Data excerpts:
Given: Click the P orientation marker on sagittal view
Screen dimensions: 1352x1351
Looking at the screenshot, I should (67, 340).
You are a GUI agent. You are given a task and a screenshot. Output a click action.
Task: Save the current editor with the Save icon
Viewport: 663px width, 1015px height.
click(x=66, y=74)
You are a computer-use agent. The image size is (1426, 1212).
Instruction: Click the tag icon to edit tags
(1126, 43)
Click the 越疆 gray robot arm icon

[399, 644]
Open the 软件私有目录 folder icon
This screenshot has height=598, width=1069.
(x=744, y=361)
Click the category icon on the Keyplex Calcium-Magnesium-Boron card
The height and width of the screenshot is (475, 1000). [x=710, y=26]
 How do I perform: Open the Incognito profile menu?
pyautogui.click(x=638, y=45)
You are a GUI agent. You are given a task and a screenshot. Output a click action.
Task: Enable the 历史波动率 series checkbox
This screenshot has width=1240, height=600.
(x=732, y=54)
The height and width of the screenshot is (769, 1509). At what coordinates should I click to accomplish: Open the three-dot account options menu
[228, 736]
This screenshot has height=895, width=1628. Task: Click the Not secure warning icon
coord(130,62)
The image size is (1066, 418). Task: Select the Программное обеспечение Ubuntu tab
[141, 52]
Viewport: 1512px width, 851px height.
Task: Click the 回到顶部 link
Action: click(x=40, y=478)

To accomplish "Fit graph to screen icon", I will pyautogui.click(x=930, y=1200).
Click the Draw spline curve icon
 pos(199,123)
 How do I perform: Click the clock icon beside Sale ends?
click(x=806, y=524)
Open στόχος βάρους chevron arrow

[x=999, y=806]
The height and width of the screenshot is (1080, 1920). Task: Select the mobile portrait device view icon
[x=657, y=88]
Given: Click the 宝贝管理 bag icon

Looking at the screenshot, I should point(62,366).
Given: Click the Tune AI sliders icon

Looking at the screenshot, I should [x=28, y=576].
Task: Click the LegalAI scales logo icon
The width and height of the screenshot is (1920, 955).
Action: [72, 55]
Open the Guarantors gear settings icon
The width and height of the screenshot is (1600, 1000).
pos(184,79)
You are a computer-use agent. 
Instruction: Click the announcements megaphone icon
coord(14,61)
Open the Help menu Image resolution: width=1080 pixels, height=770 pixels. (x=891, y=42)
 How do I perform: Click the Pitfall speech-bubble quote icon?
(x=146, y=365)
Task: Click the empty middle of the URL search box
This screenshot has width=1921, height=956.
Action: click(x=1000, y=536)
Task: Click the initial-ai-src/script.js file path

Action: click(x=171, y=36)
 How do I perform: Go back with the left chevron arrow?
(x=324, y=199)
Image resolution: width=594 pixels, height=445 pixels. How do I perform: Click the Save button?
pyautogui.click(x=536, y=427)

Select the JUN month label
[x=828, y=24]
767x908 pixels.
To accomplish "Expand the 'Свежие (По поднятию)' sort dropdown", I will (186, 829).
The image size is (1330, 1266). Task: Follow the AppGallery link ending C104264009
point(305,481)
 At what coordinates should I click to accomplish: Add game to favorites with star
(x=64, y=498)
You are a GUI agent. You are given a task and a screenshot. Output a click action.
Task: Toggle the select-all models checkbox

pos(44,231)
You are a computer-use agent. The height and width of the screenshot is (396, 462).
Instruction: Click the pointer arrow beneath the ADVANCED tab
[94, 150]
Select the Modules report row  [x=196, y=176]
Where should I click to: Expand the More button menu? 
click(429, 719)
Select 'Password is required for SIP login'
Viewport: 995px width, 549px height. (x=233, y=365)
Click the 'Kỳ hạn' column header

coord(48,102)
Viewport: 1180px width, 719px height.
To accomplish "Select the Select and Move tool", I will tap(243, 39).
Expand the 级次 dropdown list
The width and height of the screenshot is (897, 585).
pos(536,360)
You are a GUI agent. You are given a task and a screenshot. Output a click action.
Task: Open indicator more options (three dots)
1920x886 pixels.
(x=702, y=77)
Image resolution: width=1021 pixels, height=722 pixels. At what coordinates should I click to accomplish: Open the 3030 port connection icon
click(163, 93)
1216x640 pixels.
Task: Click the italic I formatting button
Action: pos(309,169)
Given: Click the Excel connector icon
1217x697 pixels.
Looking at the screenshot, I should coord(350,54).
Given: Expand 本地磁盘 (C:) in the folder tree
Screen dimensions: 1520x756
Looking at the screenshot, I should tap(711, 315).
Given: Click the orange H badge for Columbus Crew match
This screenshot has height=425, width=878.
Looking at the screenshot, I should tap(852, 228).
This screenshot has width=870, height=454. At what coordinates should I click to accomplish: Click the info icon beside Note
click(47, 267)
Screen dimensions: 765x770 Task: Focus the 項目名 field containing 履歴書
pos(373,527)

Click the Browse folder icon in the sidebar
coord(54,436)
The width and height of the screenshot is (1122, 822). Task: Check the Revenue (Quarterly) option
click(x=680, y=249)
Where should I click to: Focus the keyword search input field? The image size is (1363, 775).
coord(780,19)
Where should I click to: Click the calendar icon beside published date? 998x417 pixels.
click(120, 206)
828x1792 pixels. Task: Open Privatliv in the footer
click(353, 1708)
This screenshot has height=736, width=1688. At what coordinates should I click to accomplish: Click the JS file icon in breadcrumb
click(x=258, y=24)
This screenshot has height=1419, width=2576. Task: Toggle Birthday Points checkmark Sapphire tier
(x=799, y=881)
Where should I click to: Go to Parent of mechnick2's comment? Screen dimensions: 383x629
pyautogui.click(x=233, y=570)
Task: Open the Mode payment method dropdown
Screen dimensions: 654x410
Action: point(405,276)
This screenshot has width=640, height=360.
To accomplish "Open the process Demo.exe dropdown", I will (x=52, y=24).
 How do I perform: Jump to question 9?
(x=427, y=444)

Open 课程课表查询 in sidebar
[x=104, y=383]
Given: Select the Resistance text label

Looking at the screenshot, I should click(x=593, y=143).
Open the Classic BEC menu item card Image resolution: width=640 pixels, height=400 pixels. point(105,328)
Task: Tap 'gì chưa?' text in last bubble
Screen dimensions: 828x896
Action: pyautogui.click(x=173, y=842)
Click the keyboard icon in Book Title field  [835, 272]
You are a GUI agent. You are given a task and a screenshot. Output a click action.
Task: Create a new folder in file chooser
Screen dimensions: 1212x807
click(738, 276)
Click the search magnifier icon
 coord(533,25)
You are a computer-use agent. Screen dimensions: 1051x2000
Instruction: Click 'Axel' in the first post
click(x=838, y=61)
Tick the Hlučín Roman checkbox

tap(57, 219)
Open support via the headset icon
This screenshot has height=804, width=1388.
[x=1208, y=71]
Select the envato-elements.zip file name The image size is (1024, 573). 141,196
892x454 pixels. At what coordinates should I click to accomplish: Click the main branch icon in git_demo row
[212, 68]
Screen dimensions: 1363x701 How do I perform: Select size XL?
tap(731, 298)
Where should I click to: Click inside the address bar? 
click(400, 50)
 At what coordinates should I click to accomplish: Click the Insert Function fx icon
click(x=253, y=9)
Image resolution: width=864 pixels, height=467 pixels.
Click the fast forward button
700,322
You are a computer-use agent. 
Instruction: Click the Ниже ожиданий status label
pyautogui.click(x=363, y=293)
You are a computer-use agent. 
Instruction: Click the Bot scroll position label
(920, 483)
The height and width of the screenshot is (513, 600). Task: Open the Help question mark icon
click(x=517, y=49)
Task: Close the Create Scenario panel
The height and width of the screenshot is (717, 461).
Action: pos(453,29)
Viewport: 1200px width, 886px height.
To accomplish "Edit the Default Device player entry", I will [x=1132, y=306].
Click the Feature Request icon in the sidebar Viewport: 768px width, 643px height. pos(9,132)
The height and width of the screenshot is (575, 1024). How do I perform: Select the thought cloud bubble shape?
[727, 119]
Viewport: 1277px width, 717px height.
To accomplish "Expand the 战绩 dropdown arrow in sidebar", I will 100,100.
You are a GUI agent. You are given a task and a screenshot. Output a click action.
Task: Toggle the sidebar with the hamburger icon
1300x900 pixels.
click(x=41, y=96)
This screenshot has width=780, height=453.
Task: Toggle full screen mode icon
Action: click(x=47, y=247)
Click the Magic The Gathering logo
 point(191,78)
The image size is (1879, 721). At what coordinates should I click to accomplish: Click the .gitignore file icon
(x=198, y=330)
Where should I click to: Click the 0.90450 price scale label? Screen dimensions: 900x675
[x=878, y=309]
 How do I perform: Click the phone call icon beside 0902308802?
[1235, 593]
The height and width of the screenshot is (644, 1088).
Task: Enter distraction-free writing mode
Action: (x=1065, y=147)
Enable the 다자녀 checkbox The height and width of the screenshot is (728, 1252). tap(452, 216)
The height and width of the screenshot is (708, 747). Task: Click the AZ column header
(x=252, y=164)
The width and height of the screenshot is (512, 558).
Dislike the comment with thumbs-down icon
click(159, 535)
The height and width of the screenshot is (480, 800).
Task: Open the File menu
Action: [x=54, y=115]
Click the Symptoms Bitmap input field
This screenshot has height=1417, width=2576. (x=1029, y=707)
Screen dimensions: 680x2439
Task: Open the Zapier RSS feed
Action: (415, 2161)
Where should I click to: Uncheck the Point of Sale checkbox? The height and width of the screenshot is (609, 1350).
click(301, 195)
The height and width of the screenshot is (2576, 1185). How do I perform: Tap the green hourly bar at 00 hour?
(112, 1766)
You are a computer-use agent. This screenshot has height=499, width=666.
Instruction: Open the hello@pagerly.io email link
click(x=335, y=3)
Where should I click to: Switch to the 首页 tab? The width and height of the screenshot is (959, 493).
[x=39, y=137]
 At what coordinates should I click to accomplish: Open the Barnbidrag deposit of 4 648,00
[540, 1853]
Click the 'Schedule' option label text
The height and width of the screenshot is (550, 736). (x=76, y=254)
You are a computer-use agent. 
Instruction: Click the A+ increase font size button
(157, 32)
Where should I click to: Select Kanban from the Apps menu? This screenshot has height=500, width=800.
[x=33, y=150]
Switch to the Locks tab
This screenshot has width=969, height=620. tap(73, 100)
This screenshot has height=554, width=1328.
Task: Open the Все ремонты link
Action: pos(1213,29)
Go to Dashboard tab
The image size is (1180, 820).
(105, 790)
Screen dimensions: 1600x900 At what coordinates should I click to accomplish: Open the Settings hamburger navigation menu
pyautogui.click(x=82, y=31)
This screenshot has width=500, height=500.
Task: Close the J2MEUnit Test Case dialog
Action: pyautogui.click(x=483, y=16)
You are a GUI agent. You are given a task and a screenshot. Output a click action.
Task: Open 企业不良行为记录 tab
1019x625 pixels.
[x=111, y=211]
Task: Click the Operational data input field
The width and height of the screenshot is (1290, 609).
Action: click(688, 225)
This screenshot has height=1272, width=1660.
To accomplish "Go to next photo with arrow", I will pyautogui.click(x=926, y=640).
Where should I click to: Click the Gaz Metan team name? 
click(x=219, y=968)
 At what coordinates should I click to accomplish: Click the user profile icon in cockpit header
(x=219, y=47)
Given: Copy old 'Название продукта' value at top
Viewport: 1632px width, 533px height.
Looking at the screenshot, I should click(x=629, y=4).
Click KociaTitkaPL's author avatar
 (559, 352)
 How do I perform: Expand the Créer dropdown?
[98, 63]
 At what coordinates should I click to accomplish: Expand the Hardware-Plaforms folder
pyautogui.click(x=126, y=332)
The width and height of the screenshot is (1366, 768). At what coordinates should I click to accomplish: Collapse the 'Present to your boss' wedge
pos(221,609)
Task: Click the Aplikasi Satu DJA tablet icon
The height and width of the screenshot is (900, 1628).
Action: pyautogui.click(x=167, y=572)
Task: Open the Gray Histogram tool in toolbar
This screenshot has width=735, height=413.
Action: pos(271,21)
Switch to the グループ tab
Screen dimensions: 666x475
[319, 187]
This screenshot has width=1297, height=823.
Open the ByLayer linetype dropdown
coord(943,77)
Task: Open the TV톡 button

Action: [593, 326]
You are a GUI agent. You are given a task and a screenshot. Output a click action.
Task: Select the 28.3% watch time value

YOUR OBJECTIVE: Among the entries above, the line containing "How do I perform: Click the phone", the line containing "The width and height of the screenshot is (512, 558).", and all lines between them are to be restated word for word; nothing else belongs in the reply.

EXPECTED ANSWER:
 How do I perform: Click the phone call icon beside 0902308802?
[1235, 593]
The height and width of the screenshot is (644, 1088).
Task: Enter distraction-free writing mode
Action: (x=1065, y=147)
Enable the 다자녀 checkbox The height and width of the screenshot is (728, 1252). tap(452, 216)
The height and width of the screenshot is (708, 747). Task: Click the AZ column header
(x=252, y=164)
The width and height of the screenshot is (512, 558).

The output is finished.